Movement: It’s important to move more during the day. For example, make it a habit to engage in the movement for at least five minutes out of every sixty-minute chunk of the day, particularly if you have a desk job.
Exercise: One of the best exercises to stimulate the lymphatic system is by rebounding. This motion stimulates all internal organs and directly improves the immune system. Too, cells, such as macrophages (the cells that eat the bad guys) become stronger in response to the G-force experience. The goal is to participate in 15 minutes of bouncing per day. All other types of exercise are good as well. Do the type of exercise that you like most since it will be more likely for you to continue with what you enjoy.
Avoid toxins: This includes those found in food, the water you drink, and the air you breathe. Big toxic offenders include pesticides and other harsh chemicals.
Nutrition: Healthy fats, leafy greens, foods low in sugar, high in fiber, and with less processing are all helpful for the lymphatic system. Medium-chain triglycerides (MCTs), such as coconut oil, are small and do not require bile for transport.

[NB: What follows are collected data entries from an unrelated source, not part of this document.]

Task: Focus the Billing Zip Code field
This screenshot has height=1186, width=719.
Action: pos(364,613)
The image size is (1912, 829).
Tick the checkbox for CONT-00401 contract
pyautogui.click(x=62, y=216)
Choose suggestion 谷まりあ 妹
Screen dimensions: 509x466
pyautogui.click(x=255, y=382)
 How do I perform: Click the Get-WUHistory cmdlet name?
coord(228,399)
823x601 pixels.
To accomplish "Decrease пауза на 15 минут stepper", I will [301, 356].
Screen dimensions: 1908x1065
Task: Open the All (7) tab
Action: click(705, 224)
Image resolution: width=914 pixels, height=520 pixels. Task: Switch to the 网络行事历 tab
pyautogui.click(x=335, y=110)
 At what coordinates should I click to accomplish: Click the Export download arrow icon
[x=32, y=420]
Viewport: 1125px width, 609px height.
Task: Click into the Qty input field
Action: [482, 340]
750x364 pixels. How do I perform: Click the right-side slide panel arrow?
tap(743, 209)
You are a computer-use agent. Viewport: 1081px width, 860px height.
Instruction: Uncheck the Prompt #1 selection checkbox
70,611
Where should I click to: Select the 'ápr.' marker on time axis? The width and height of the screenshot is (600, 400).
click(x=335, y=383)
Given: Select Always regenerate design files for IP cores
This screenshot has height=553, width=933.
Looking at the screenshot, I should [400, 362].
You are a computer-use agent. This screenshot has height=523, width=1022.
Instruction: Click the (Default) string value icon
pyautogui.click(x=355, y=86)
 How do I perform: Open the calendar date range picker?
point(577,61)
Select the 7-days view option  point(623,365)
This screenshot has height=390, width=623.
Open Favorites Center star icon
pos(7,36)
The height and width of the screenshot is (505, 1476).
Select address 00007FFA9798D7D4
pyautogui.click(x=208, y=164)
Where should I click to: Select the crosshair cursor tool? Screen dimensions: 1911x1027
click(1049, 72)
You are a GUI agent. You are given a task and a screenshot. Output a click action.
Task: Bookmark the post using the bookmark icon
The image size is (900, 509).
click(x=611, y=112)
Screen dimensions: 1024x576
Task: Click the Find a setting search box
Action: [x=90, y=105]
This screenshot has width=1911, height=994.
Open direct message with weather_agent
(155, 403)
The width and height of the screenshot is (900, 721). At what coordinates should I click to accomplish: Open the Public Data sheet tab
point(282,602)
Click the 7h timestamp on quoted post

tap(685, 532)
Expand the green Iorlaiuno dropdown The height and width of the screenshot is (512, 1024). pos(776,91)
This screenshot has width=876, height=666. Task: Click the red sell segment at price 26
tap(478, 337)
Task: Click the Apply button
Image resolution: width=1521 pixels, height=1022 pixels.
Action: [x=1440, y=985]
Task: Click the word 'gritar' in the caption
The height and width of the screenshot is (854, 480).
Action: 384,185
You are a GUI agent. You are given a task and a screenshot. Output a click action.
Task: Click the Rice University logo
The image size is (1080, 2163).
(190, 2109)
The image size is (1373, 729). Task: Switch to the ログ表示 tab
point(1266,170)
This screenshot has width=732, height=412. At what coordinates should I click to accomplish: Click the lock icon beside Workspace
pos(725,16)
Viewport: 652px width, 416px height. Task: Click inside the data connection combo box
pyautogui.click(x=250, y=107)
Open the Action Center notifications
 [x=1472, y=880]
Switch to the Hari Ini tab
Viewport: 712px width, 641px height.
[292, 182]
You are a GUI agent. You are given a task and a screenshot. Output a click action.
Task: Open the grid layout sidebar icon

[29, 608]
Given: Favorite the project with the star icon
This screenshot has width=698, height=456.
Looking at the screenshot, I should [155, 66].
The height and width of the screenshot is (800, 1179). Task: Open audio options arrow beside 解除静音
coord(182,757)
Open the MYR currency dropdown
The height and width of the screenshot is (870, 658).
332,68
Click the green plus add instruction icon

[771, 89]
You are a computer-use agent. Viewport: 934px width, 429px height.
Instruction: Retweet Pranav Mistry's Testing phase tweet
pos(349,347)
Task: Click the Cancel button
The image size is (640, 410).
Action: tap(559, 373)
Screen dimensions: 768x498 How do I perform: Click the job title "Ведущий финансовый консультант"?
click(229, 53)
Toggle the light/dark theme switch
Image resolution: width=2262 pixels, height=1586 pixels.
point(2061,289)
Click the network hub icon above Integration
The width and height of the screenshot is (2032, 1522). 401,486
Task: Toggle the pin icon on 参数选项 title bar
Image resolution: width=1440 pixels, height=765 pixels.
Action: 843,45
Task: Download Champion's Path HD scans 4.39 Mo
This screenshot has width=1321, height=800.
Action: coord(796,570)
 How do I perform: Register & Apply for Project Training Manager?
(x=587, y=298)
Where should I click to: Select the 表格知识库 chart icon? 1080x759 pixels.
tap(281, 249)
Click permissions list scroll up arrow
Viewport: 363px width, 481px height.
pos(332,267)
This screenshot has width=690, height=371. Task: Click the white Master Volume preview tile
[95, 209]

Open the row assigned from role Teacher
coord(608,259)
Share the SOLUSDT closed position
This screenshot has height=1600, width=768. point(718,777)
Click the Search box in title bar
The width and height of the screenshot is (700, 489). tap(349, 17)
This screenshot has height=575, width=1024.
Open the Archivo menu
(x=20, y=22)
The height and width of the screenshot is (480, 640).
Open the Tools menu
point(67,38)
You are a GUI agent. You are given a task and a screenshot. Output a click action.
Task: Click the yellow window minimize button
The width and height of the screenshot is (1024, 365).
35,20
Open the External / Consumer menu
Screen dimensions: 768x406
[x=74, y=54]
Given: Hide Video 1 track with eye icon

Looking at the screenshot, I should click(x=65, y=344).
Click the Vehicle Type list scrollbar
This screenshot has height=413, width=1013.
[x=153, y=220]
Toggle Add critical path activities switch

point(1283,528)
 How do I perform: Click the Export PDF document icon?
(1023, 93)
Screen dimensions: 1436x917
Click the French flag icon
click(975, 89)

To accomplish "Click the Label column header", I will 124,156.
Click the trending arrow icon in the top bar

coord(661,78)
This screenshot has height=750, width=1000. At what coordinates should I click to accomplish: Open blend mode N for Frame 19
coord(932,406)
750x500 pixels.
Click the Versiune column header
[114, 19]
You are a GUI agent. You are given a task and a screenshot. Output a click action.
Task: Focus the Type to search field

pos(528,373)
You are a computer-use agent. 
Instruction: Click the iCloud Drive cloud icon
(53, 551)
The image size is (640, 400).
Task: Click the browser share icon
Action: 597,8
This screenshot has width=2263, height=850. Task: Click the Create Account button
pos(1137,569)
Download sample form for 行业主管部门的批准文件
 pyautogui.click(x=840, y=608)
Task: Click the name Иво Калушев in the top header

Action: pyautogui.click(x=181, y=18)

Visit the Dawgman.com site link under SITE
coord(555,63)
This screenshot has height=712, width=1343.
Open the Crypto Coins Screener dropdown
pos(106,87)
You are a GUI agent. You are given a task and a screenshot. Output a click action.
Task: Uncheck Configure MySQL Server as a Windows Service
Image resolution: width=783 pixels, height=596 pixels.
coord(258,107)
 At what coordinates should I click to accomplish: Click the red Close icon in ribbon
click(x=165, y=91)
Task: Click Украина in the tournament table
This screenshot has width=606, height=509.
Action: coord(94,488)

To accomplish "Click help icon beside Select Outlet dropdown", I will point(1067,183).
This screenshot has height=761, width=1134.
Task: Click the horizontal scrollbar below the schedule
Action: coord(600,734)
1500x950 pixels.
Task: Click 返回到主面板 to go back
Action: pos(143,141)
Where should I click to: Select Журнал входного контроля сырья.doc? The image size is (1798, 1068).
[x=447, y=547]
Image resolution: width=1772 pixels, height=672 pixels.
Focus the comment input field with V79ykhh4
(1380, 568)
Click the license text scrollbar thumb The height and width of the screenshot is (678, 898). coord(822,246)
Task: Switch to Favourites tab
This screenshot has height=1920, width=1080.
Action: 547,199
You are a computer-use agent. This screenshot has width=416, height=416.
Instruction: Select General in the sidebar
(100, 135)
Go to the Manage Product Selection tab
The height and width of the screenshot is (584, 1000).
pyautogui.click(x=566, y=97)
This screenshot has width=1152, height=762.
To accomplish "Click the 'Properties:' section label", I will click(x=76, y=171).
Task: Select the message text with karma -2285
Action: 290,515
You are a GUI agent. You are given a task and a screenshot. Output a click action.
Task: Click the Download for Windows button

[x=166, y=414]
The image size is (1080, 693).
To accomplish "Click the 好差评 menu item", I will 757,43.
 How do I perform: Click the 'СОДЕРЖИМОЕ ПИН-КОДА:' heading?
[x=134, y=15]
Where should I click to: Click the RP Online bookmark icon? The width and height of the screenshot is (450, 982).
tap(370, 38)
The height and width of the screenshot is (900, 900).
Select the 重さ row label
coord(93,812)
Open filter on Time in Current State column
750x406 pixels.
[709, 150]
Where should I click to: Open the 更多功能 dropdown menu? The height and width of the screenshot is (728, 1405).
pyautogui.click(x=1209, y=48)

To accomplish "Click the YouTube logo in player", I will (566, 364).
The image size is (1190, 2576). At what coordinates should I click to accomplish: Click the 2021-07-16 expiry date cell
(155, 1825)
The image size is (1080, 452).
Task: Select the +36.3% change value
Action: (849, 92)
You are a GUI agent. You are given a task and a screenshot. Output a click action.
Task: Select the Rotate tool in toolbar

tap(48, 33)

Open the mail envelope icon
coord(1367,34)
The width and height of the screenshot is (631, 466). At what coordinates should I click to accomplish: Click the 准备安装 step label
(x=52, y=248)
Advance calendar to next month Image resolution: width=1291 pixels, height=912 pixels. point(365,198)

Therefore, MCTs are supportive of the lymph system.
Supplements (supportive): Milk thistle, burdock, essiac tea, manjistha, astragalus root, pawpaw, sheep sorel and slippery elm bark. Essential Oils: Lemon, Myrrh, Frankincense and Oregano.
Sweat: Sweating helps to move lymph fluid. Regular or occasional sauna use is a great part of any health improvement routine.
In summary, our lymphatic system continuously bathes and detoxifies each cell from viruses, bacteria, mutations, fats, heavy metals, and other toxins. The lymphatic system affects all other systems of the body. A healthy lymphatic system prevents waste and fat buildup, fluid retention, and slows the aging process. Further, the lymphatic system maximizes the body’s ability to absorb nutrients. There are numerous ways to support the lymphatic system including
the BallancerPro, movement, dry brushing, optimal nutrition, supplements and more.